A fast file based object oriented data store that uses NoSQL, hashing storage tree, and DBus to store and retrieve documents
Required libraries: C++11 QT5.7+ (Core, DBus, qmake) lmdb-devel openssl-devel (for SHA256)
This is meant to be an application library with some examples provided to show usage. If you need to store a large number of files that you are doing frequent writes and reads from both local and remote sources. Borrows ideas from Squid's storage engine, uses LMDB as a backend to store metadata in JSON (QVariant) format, and uses Qt to both abstract the object metadata, and provide the dbus interface in an extendable, easy to understand way. The one major limitation, but one we deal with for speeds sake is that since it is NoSQL, we can only use one column as an index.

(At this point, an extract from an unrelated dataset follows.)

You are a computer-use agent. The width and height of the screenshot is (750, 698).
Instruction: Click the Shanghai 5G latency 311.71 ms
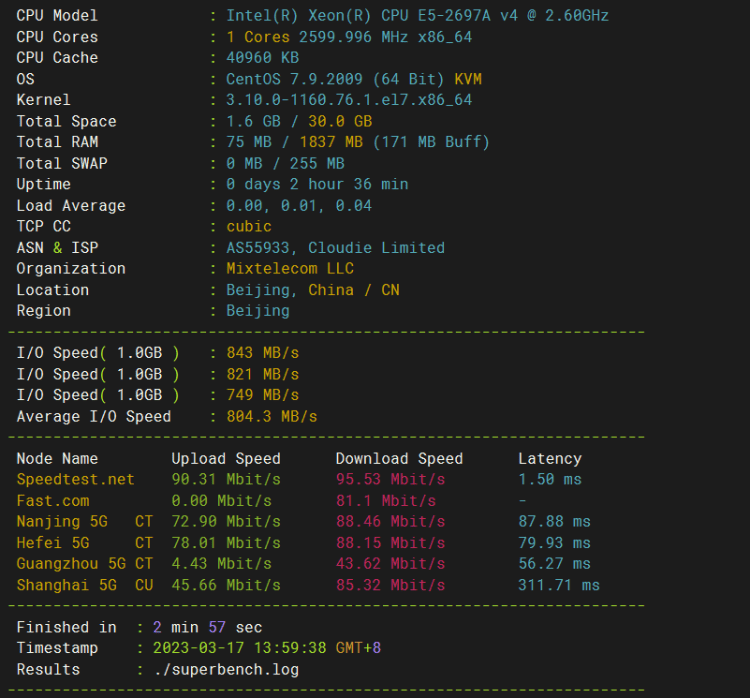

The motivation for writing this was due to a problem we had at work in several places and needed a similar solution for all of them. Basically we have many processes both local and remote that create aand read files from a "Database" that is a time indexed directory structure (YYYY/MM/DD/HH) with an index file that lists the files known and their metadata. Worker threads go through and update those files based on hidden files that are "new". The problem was these files could be coming not only from another process, but another system and only be half written causing the reader to crash, and leave the directory in an unusable state, plus everything was communicating over legacy RPC and later a self hand rolled communication system involving JSON and TCP sockets that wasnt entirely stable (or thread safe).
It was a real mess and a real maintenance headache. We tossed the idea of using NoSQL to store the files known around, but one major drawback with any NoSQL system. Although we could have many readers/writers on one host, in our setup that wouldnt work with multiple hosts all reading/writing to the same store. So now this is the culmination of that with D-Bus (which can be ran TCP aware) as a communication mechanism and local reads/writes will use the database calls, and remote ones will use DBus to inform of new files written.
In addition to that since the database is storing all of the files and their metadata, we dont need to put the files in human useful locations. Another issue that we had in the above mentioned directory structure is that sometimes some of the directories could grow to thousands or even tens of thousands of files leading to slow reads/writes. So we will take the metadata and SHA256 it (to remain FIPS compliant) and use the first 4 hex numbers to generate a 256/256 directory structure with the rest of the hash under it as a filename. This should provide a fairly balanced tree and allow for quick read/writes no matter how much is thrown at it. This will leave administration and troublehsooting to using the database as a reference and looking for files not in there or vice versa. Also the hashing mechanism replaces the unreliable mkstemp call over NFS filesystems. Mkstemp, although useful in practice on a local host is begging for lost data and name collissions on an NFS mount.
The basic idea of what we are trying to achieve and run fast and reliably is one server with 20-30 processes all writing data to the store as new raw data, then 3-4 hosts with 40-50 processes apiece on an NFS mount reading said data, processing it, then writing the completed data to the data store, among other things.
This is a QT project, and needs a QT development system installed. Please look at the file QTDataStore.libs and modify as necessary for your OS. Eg. LMDBLIBS="-L/usr/local/lib -llmdb"